El diagnóstico apunta a tres factores persistentes: falta de infraestructura, alta informalidad laboral y debilidad en la seguridad pública y jurídica. Osuna subrayó que México dejó de ser la economía número 11 del mundo y hoy ocupa el lugar 15, presionado por el avance de otros países.
La infraestructura emerge como un punto crítico. El país no ha desarrollado un plan robusto desde los años 90. Energía, carreteras, puertos y aeropuertos enfrentan rezagos que frenan la expansión industrial. “El plan de infraestructura mueve la hoja de inversión y destraba cuellos de botella”, explicó.
En paralelo, el 55% de la población ocupada trabaja en condiciones de informalidad, generando solo el 25% del producto, lo que limita el acceso al crédito y reduce el flujo de financiamiento.

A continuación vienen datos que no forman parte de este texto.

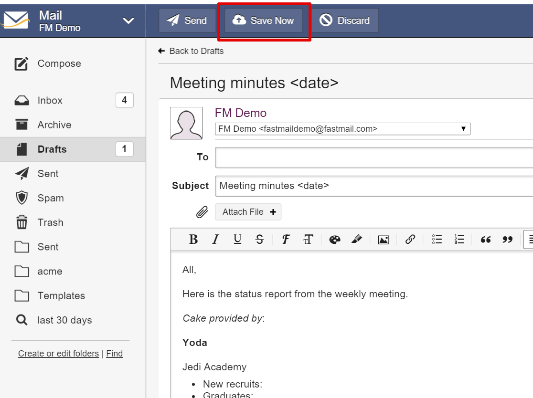Insert a hyperlink with link icon

pyautogui.click(x=410, y=240)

La inseguridad también pesa. Tiene un costo económico relevante y desalienta la inversión. “Si no resolvemos las razones por las cuales los empresarios no invierten más en México, no podemos mover la hoja de la inversión”, advirtió.
Entre 2018 y 2025, la inversión privada representó el 76% del capital total, frente al 11% de inversión extranjera directa y apenas 3% de inversión pública. Osuna señaló que ambos componentes deberían duplicarse.
Por su parte, Carlos Torres Vila, presidente de Grupo BBVA, indicó que México tiene ventajas frente al nearshoring, pero insistió: el potencial no basta sin inversión en infraestructura, innovación y tecnología.